I firmly believe, that the Senior Senator from the State of New York’s courageous and principled opposition to an ill-conceived agreement, currently in the hands of Congress, will indeed prevent an arms race in the Middle East and possibly a disastrous regional war.

The monetary savings alone from the good Senator making his voice heard will pay for a new Trans-Hudson tube/tunnel many times over. It is on this basis that I ask that we put our partisan differences aside and stand with the man, on behalf of the loyal citizens of New York City, New York State, and New Jersey to give them whatever Northeast Corridor improvements they ask for.

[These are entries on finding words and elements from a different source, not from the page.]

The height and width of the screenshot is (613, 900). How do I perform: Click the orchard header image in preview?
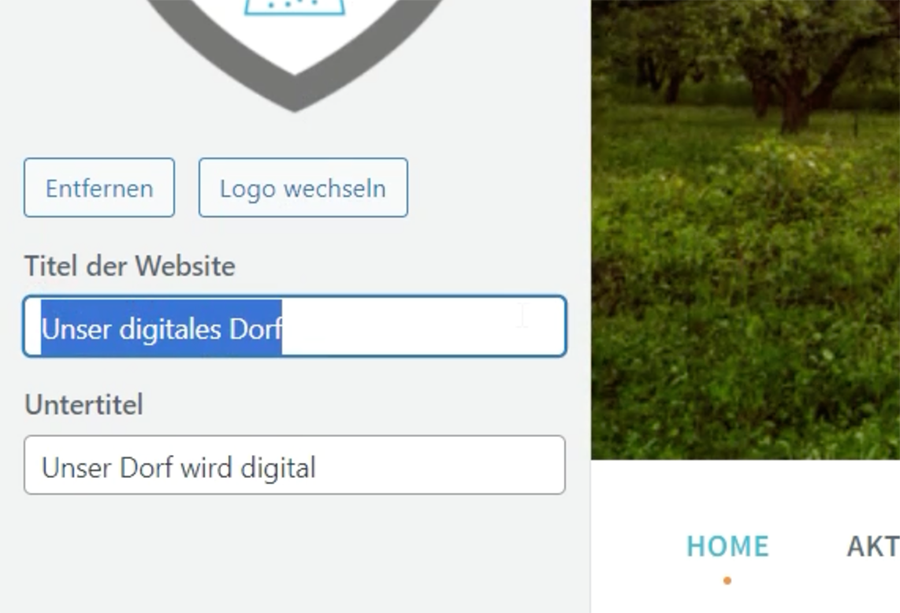[x=746, y=230]
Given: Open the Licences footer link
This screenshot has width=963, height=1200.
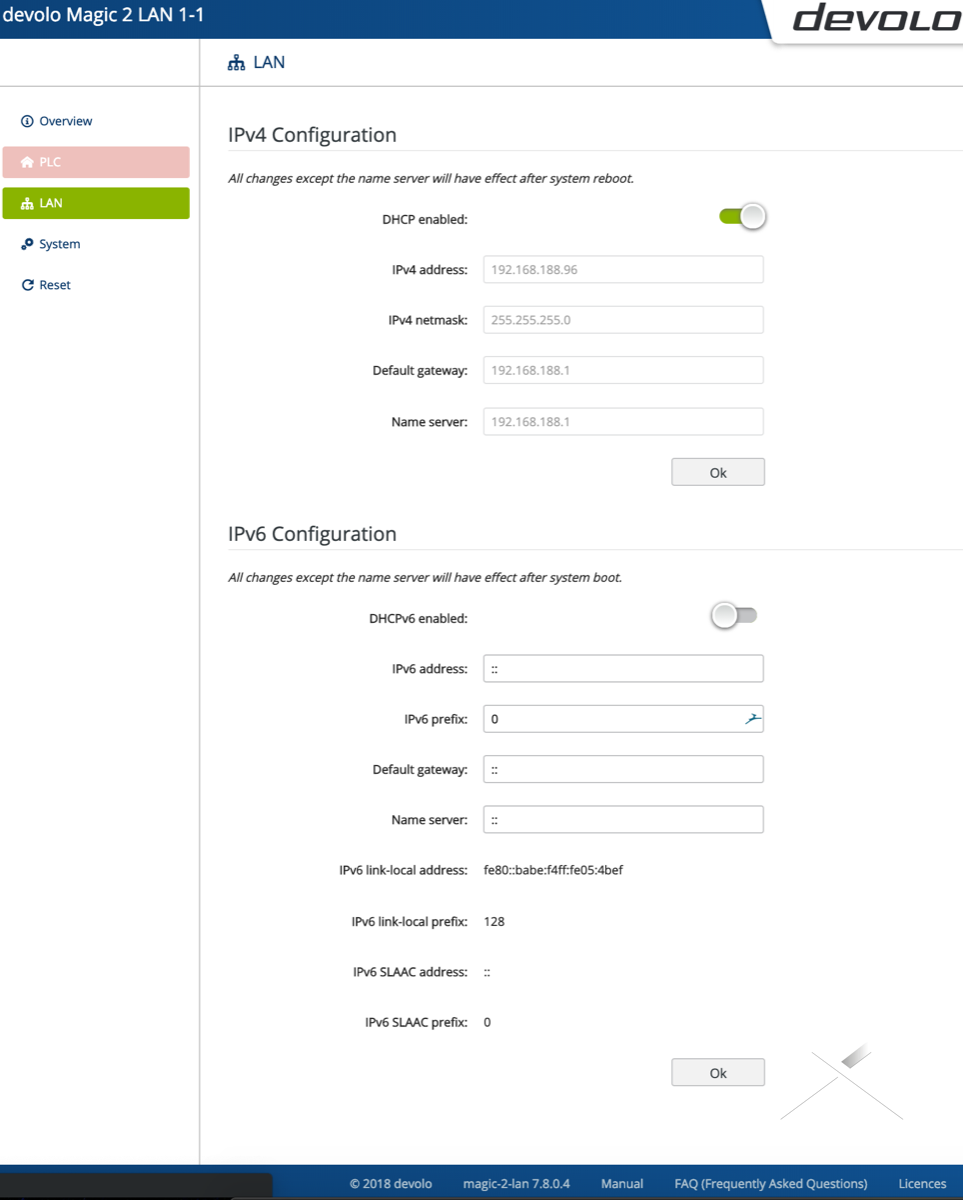Looking at the screenshot, I should point(922,1183).
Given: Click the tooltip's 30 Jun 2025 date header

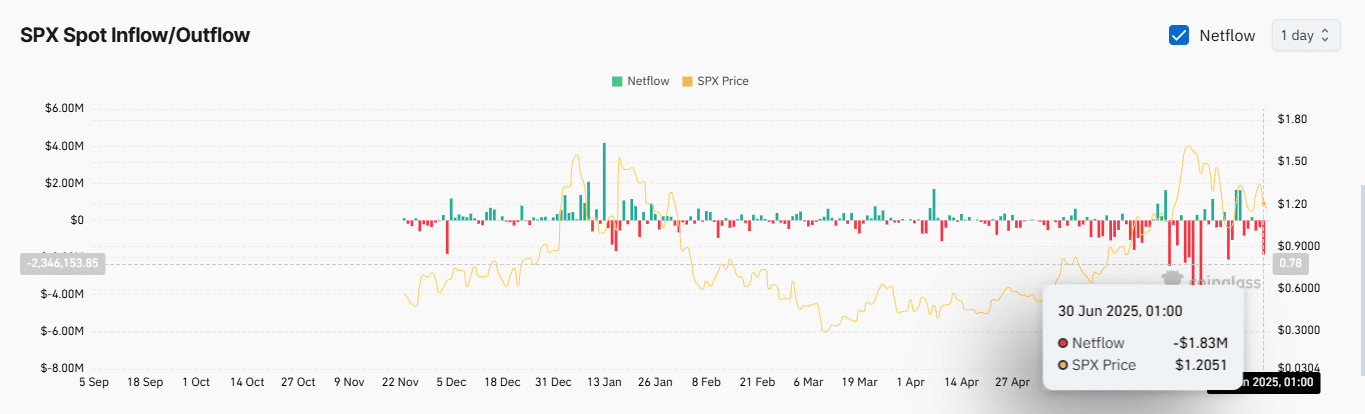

It is the least a grateful country and a grateful world can offer as a gesture, and as such, it is an immense bargain.

Maybe the payment answer is to charge every person crossing into and out of NYC to NJ a fee of $2 - 3 . That will be all persons whether auto, ferry, bus, rail, helicopter. That might pay for the whole Gateway work from Newark - thru NYP.

To even understand that a system has a declining Average Cost curve one has to first understand (or represent) fixed (infrastructure) and variable (operational) costs exist to properly model the system.

As an example one of the proposers for the Hoosier State gets this and proposed they could double the frequency of the proposed service for less net cost to the state while hauling many times over the passengers.

That is true efficiency that grows an economy not complicating things to no avail.